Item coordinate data
>>>>

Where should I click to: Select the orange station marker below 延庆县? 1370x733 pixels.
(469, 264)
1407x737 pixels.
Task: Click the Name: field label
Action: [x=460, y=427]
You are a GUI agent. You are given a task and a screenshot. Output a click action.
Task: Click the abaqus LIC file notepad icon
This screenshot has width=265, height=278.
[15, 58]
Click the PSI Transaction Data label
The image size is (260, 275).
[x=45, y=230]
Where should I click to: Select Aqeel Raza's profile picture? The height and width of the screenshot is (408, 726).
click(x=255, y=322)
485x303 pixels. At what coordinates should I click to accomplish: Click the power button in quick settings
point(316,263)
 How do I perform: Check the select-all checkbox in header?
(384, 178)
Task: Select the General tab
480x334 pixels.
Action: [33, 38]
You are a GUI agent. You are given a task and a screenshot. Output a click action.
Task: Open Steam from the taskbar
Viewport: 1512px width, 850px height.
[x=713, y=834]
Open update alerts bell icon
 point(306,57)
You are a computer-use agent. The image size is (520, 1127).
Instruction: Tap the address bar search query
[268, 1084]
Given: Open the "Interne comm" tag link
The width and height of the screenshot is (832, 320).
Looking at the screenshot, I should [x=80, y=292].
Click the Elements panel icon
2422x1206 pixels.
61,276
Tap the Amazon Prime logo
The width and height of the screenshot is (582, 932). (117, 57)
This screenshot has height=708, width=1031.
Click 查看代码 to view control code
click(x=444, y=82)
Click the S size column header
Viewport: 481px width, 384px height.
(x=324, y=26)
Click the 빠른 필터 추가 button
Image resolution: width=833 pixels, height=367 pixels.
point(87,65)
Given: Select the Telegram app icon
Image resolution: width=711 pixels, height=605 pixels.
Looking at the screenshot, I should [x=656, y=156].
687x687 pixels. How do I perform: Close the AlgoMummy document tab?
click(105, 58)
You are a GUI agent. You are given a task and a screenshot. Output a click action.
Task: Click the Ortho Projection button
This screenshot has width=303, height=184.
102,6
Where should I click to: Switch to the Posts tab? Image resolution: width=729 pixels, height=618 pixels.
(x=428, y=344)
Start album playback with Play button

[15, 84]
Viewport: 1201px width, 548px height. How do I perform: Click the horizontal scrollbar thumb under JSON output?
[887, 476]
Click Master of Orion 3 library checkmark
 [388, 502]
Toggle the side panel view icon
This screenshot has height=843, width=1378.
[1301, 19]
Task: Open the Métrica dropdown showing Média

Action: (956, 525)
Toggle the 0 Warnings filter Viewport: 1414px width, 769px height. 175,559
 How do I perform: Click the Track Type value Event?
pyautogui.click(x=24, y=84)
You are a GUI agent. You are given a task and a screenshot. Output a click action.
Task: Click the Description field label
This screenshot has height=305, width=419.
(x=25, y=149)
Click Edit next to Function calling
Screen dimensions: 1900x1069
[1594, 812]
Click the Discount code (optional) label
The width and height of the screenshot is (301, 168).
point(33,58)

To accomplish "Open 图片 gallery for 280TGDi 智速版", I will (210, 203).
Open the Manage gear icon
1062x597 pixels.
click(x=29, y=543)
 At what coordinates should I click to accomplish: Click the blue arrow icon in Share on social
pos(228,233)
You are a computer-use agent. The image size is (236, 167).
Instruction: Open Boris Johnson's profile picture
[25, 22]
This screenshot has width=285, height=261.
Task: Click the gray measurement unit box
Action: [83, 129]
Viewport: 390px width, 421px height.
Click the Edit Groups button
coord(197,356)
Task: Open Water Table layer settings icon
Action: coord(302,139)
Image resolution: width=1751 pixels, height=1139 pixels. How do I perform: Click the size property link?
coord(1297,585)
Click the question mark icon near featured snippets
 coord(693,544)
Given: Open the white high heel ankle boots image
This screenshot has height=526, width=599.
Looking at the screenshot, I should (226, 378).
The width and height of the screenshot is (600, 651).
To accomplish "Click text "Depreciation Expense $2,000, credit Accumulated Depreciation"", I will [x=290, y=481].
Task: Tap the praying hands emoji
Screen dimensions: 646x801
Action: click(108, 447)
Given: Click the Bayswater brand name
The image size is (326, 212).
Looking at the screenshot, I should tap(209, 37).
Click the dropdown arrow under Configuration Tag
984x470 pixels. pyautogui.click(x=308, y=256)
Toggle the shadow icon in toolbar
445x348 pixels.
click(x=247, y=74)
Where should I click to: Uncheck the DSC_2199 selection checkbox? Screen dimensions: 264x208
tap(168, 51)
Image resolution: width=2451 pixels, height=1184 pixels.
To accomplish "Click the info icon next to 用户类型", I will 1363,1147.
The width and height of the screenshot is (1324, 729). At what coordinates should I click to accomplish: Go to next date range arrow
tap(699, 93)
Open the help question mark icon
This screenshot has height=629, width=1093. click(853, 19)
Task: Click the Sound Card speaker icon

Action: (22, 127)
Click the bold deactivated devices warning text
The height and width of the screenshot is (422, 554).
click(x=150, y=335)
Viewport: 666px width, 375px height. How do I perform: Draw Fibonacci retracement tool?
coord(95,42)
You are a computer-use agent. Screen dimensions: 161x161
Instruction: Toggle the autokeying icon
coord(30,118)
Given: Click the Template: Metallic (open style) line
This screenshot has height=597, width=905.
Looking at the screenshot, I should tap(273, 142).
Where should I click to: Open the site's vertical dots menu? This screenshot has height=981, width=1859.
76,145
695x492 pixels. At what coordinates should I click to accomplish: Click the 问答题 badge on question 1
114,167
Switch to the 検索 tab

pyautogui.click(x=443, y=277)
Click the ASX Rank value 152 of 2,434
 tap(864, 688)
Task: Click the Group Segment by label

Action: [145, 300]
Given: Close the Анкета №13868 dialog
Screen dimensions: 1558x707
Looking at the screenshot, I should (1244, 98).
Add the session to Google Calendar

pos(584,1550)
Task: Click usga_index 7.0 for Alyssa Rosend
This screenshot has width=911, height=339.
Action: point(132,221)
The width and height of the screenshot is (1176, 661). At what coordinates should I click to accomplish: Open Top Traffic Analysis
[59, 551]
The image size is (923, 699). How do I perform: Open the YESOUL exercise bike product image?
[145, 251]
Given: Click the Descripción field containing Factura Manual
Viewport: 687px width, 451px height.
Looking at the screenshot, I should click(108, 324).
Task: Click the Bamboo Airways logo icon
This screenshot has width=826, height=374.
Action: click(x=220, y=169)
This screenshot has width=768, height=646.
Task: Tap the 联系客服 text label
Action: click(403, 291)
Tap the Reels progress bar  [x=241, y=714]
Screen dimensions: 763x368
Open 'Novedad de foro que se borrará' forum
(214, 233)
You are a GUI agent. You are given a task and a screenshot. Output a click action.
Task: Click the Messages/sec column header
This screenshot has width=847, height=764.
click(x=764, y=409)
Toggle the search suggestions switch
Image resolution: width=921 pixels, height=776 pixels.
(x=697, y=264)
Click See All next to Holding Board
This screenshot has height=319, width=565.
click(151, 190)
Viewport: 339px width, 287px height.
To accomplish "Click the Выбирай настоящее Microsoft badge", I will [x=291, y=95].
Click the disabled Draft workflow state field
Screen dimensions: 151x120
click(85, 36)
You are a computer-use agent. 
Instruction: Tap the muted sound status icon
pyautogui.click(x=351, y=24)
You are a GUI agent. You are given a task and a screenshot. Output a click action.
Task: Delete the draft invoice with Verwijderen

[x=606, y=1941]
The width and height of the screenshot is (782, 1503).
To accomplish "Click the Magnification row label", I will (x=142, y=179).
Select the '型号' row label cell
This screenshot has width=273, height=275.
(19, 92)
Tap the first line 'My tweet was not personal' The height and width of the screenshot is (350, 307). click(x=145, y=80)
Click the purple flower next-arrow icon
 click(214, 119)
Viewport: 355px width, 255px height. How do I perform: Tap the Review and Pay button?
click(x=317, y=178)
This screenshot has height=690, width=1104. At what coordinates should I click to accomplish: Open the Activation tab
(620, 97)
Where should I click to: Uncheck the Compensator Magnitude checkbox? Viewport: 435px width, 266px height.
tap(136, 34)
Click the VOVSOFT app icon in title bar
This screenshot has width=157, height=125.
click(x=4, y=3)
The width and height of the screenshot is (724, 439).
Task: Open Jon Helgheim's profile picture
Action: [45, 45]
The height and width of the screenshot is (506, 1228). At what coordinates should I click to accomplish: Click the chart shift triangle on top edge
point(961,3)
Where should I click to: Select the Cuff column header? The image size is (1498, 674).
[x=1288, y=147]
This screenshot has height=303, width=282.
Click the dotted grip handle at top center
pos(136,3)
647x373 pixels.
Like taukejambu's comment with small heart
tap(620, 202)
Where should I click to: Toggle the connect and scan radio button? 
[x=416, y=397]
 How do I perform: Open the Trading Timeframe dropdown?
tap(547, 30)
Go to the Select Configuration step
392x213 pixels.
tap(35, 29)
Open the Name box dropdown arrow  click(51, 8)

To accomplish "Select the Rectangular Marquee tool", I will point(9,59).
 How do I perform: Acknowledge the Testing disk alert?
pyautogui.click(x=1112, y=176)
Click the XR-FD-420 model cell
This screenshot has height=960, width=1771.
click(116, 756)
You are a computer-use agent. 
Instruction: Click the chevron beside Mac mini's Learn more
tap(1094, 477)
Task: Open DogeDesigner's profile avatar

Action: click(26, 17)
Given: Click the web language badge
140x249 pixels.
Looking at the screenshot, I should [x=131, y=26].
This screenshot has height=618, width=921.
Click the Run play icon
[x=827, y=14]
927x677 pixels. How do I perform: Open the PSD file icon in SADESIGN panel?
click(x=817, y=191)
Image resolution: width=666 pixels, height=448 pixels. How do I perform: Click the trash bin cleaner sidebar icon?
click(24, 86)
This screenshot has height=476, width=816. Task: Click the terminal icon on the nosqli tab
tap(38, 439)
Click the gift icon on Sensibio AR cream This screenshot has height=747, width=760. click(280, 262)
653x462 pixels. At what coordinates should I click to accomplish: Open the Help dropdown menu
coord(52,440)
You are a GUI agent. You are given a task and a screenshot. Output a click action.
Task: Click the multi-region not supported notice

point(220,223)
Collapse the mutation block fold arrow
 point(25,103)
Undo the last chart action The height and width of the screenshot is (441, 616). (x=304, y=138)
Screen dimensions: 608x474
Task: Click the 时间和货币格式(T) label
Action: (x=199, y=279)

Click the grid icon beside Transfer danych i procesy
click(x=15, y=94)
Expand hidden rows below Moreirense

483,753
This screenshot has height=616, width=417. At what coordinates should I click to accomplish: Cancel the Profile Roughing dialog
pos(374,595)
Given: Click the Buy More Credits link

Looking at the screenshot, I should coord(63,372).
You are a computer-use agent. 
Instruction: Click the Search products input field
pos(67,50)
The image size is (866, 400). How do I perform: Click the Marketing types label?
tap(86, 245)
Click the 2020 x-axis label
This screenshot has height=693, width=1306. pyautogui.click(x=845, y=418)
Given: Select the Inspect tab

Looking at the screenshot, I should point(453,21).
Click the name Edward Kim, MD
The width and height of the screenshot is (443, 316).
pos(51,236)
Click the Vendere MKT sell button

<<<<

(Exercise objective):
Copy out everything in the data from its first line down to the line containing "[x=45, y=230]", including that line, word for word.

(Response):
Where should I click to: Select the orange station marker below 延庆县? 1370x733 pixels.
(469, 264)
1407x737 pixels.
Task: Click the Name: field label
Action: [x=460, y=427]
You are a GUI agent. You are given a task and a screenshot. Output a click action.
Task: Click the abaqus LIC file notepad icon
This screenshot has width=265, height=278.
[15, 58]
Click the PSI Transaction Data label
The image size is (260, 275).
[x=45, y=230]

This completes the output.